== SELECTED PASSAGE ==
━━━━━━━━

Studio album by Gladys Knight
- Released: 1979
- Length: 38:42
- Label: Columbia
- Producer: Jack Gold

Gladys Knight chronology
| Miss Gladys Knight (1978) | Gladys Knight (1979) | Good Woman (1991) |

= Gladys Knight (album) =

Gladys Knight is the second studio album by American singer Gladys Knight. It was released by Columbia Records in 1979 in the United States. Her only solo album with that label, it peaked at number 71 on the US Top R&B/Hip-Hop Albums chart. Gladys Knight would remain Knight's last solo album until the 1991 release of Good Woman.

━━━━━━━━

== DIRECTION ==
Could you repeat the part of the Gladys Knight album text that starts at the words "Gladys Knight chronology" and ends after "of Good Woman."?

━━━━━━━━

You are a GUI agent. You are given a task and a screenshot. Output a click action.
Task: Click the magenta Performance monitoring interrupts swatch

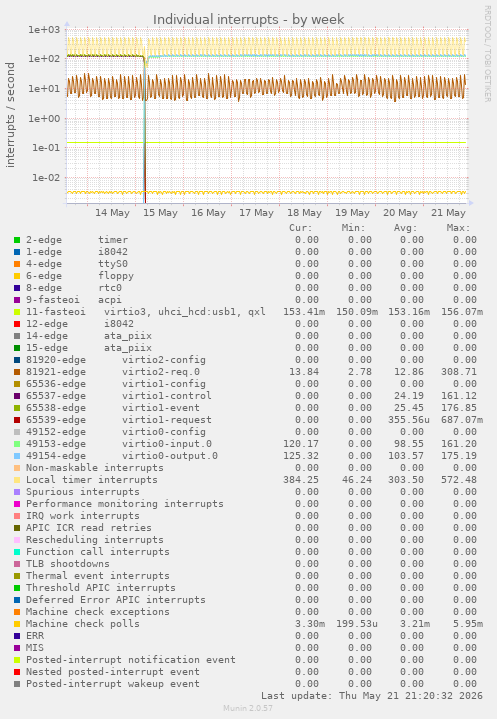click(17, 504)
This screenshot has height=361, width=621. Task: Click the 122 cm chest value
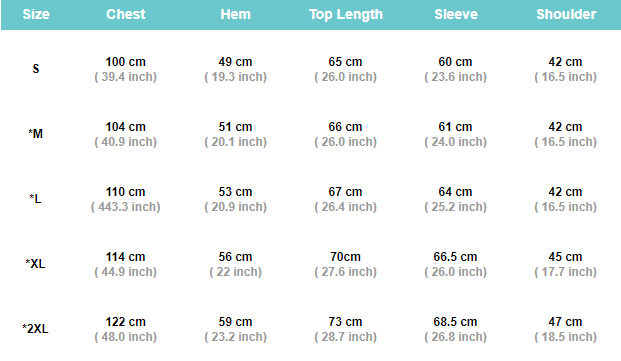tap(126, 322)

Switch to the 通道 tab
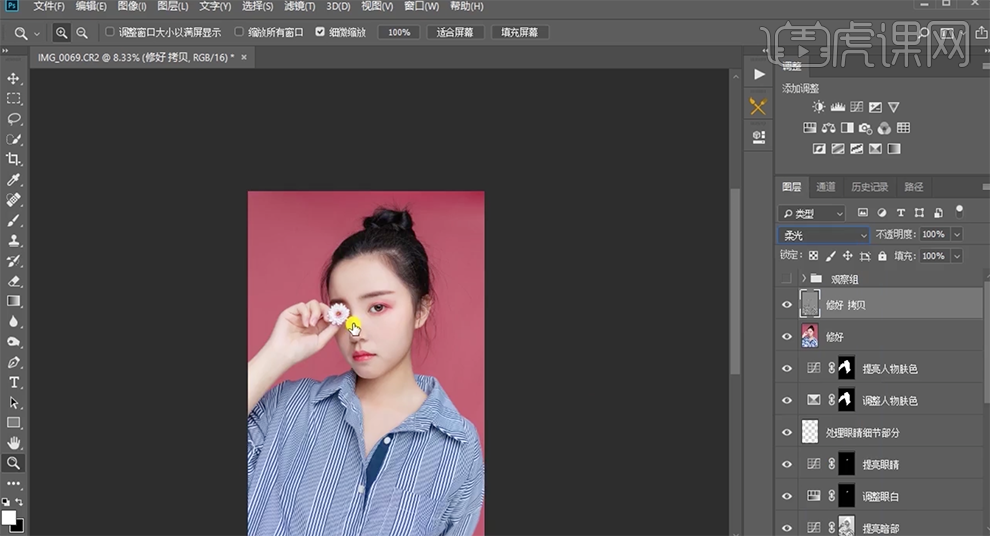826,187
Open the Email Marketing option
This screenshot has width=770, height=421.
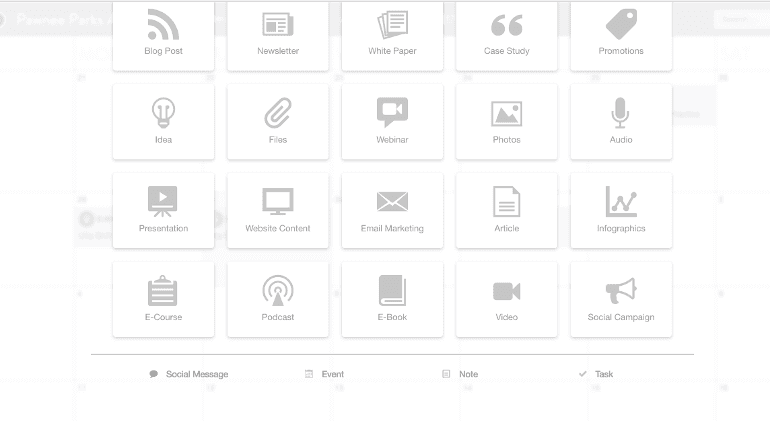tap(392, 210)
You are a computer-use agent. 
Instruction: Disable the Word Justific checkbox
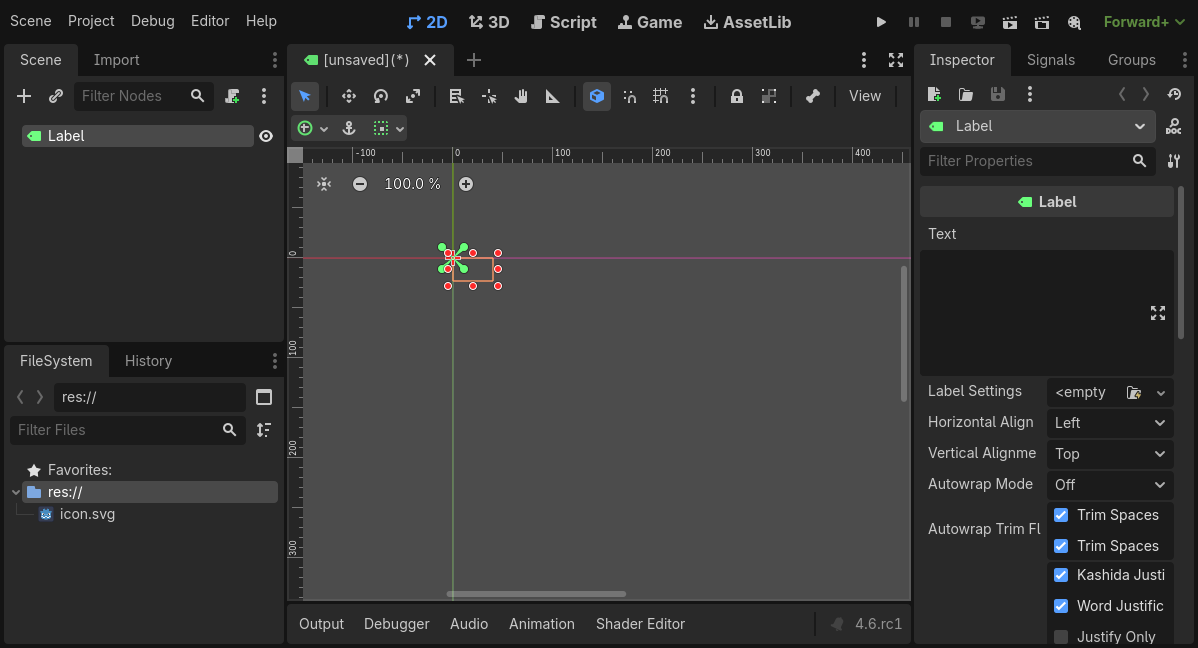pyautogui.click(x=1060, y=606)
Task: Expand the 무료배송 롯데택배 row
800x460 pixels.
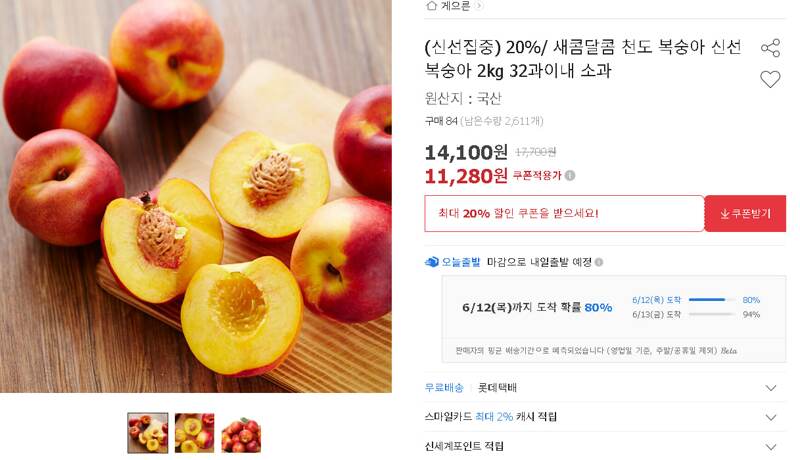Action: 605,388
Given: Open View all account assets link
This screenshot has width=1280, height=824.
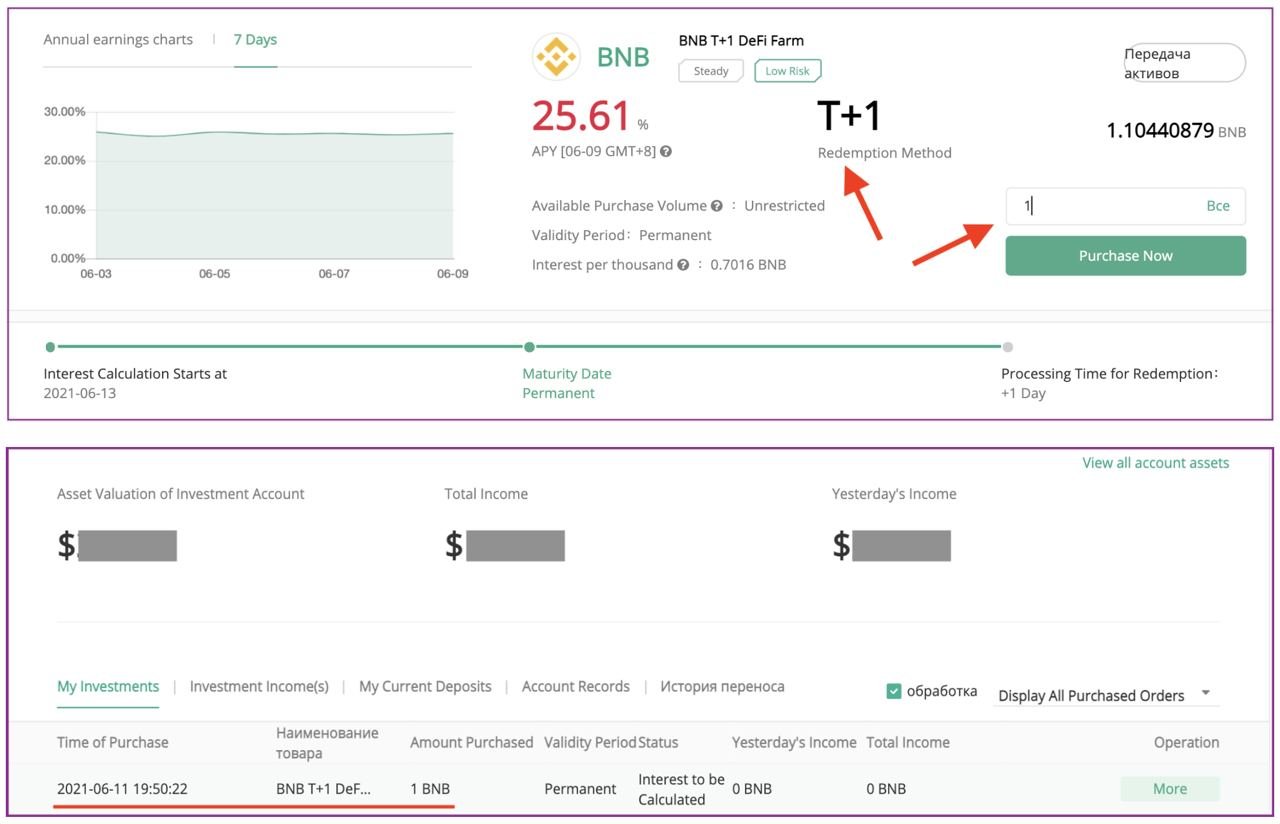Looking at the screenshot, I should coord(1155,463).
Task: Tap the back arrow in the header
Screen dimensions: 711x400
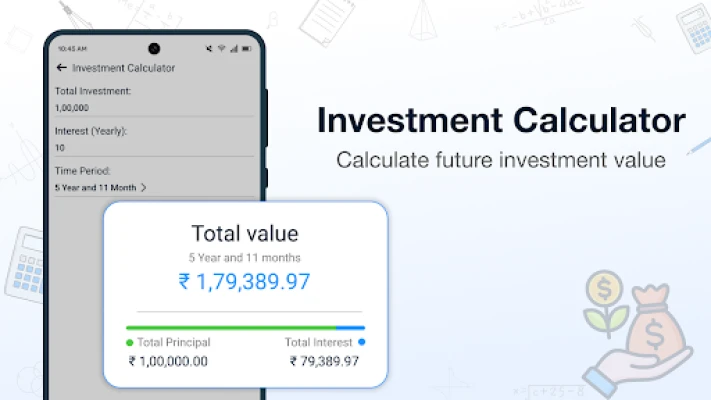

━━━━━━━━

== OUTPUT FOR THIS TASK ==
Gladys Knight chronology
| Miss Gladys Knight (1978) | Gladys Knight (1979) | Good Woman (1991) |

= Gladys Knight (album) =

Gladys Knight is the second studio album by American singer Gladys Knight. It was released by Columbia Records in 1979 in the United States. Her only solo album with that label, it peaked at number 71 on the US Top R&B/Hip-Hop Albums chart. Gladys Knight would remain Knight's last solo album until the 1991 release of Good Woman.